What the task requires – Images excluded, return every record exactly as it reads.

■ ■ ■ ■

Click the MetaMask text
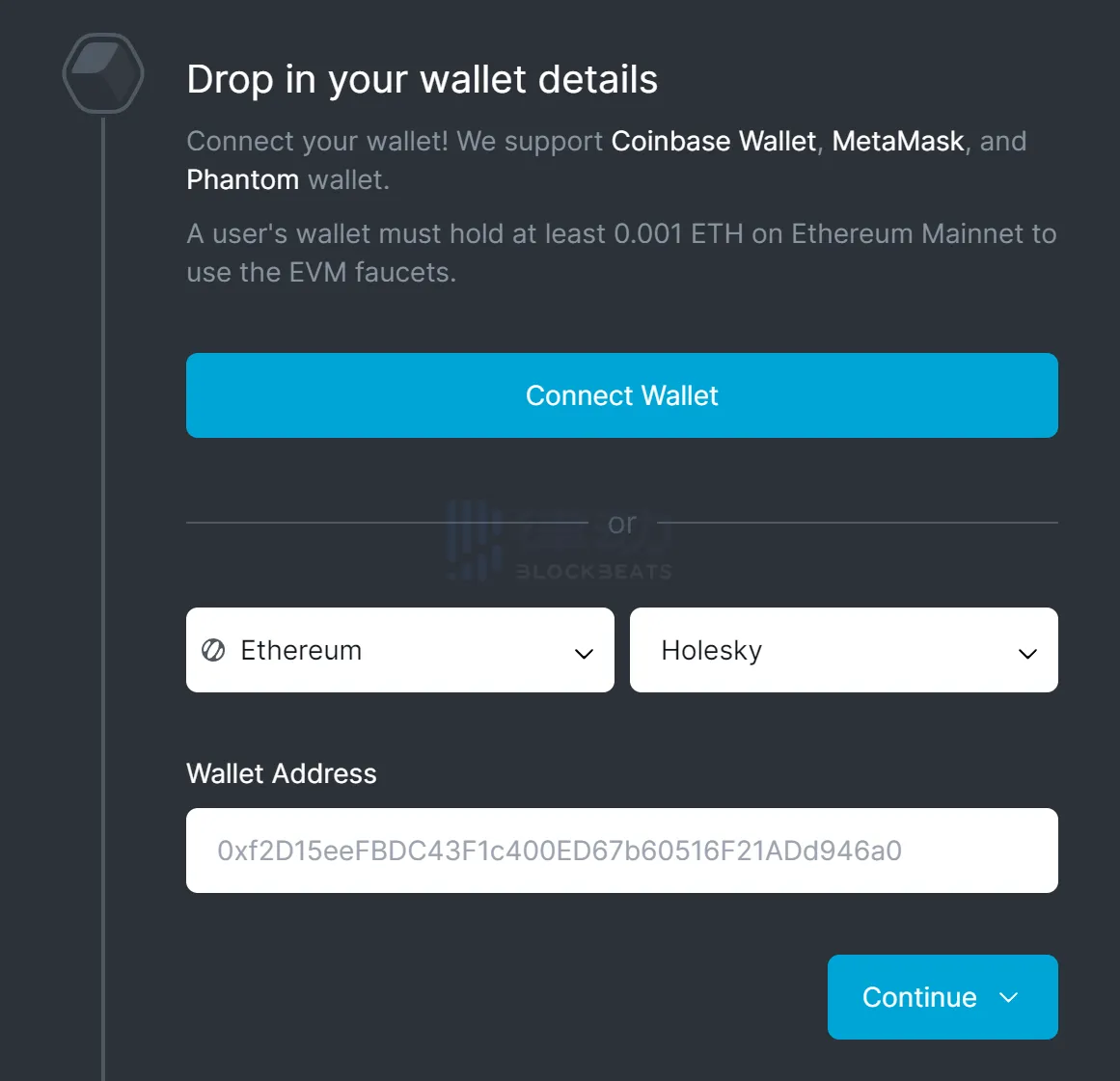Viewport: 1120px width, 1081px height. [x=897, y=141]
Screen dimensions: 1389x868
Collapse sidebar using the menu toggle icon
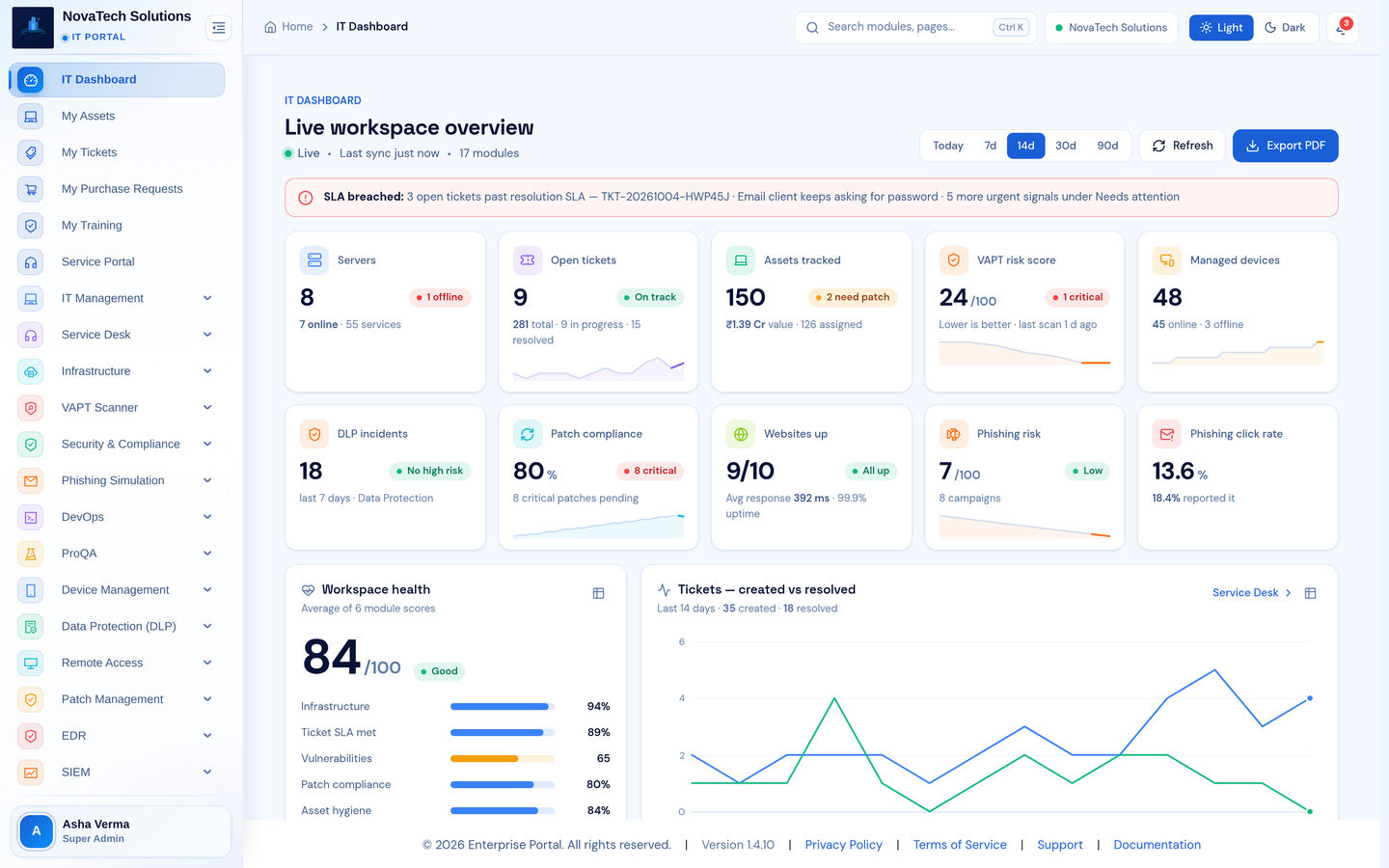coord(219,28)
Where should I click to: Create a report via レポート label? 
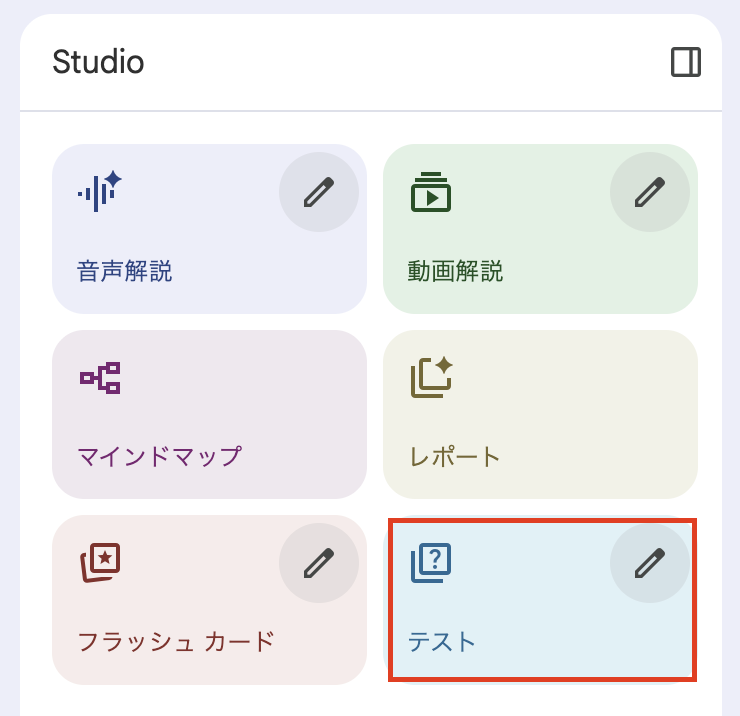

■ ■ ■ ■

Response area –
Click the MetaMask text
Viewport: 1120px width, 1081px height. [x=897, y=141]
Screen dimensions: 1389x868
Collapse sidebar using the menu toggle icon
coord(219,28)
Where should I click to: Create a report via レポート label? 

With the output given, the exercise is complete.